Here are some security podcasts from the last week. Feel free to suggest additional ones. There is never a shortage of podcasts on the internet, about the internet.
Security Catalyst 19 The Secrets of Risk Management (With Ron Woerner) 25:33 SC was suggested last week by sometimes co-host [matt yoder]. It’s a nice interview with Woerner about his experience implementing a risk management program at a large company. I was happy to hear about several upcoming security conventions in Omaha (i.e. ones I don’t have to fly to). Michael Santarcangelo does a great job hosting too.
Security Now! #28 Listener Feedback Q&A #4 40:24 [sentinel] corrected me last week; the ARP spoofing show is next week. This episode does maintain some interest because it is structured by listener questions. Leo mentions that he might make his OPML file public since he tracks about 50 sites. I was thinking about doing this. I’ve currently got about 160 sites in Bloglines (I trim the fat from time to time). It’s certainly no comparison to the 500+ monster that the Engadget writers maintain.
PaulDotCom Security Weekly – Episode 16 51:18 was suggested by co-host [Larry Pesce]. This is a pretty fun group podcast. They mentioned a favorite quote by Geer at ShmooCon, “We need security because at any moment the bad guys are only 150ms away; just ping China”. They also pointed out that there is a GPL version of the Spinning Cube of Potential Doom.
CyberSpeak Feb 25 72:08 Lots of interesting stuff coming from the feds.

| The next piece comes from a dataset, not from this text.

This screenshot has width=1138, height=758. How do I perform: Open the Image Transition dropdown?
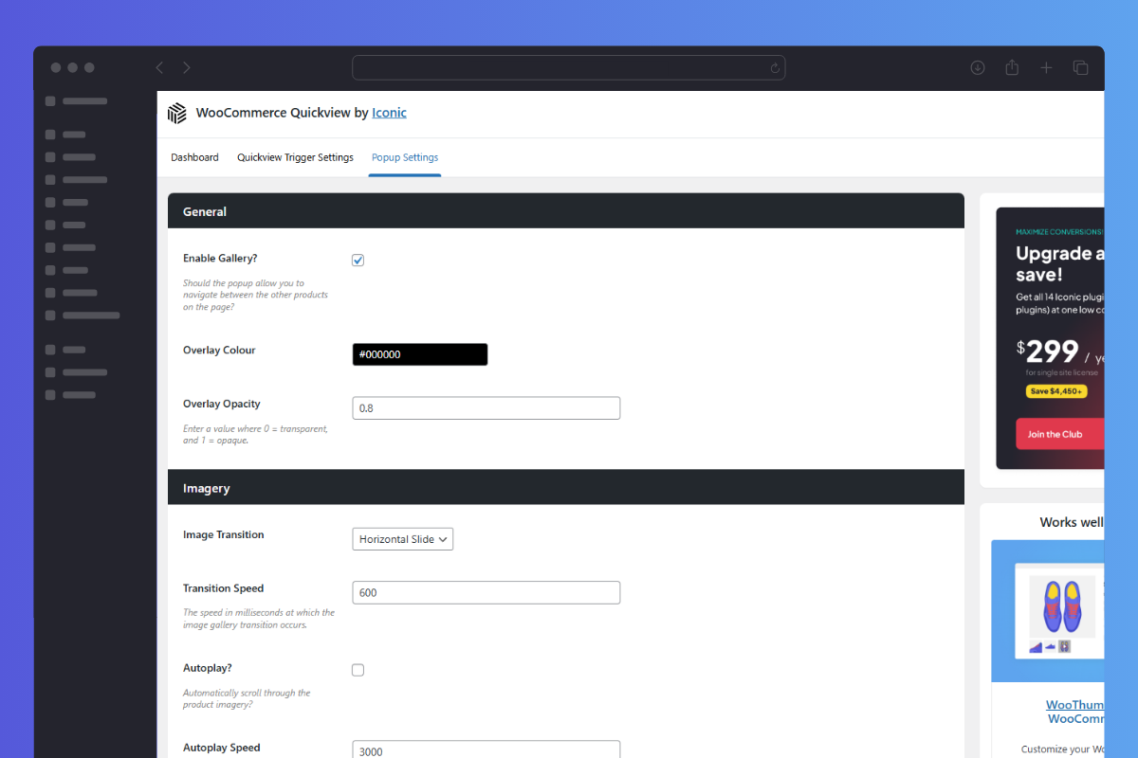[402, 539]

It starts with Mike Younger discussing some of the problems in validating email since Outlook and Lotus Notes both let you edit messages you’ve already received and ones you’ve already sent. They point out a nice deny hosts script to prevent brute force dictionary attacks. Check the entry’s comments for other solutions. They also mentioned that you should check for firmware updates for your firewire write-blocking devices if you want to read the HPA of a drive. The LiveAmmo podcast from last week specifically stated that you should avoid USB and Firewire write-block devices because they might not be able to access HPA.
LiveAmmo: Digital Forensics and Hacking Investigations, Part 3 46:12 is not nearly as dry as it was the previous weeks. It covers the data collection process and what sort of slip-ups might happen. They suggest reading NIST Special Publication 800-61: Computer Security Incident Handling Guide.
SploitCast #007 44:01 As promised last week, this is an interview with Lance James. This is my favorite podcast of the bunch this week. Lance covers many of the techniques that phishers are using. They’ve been going so far as do distributed hosting of their phishing websites on 0wned computers. Lance also talks about the server-side tools he has been developing to fight malware. The burden is being placed on the server since you can’t expect the users to keep themselves safe.
Blue Box #17 41:00 Another week, another excellent VoIP security podcast.
I promised my friends Cara and Brigitte that I would promote their podcast “Catty Girls Discuss” hosted by the local paper. I hadn’t heard it at that point, but the title kinda gives it away. Here are the highlights from the first show: 10:00 they realize they’ve run out of topics, 15:00 they realize they’ve run out of topics, 20:00 they realize they’ve run out of topics. No, it’s not really that bad and can be pretty funny. Direct links to episode one and two.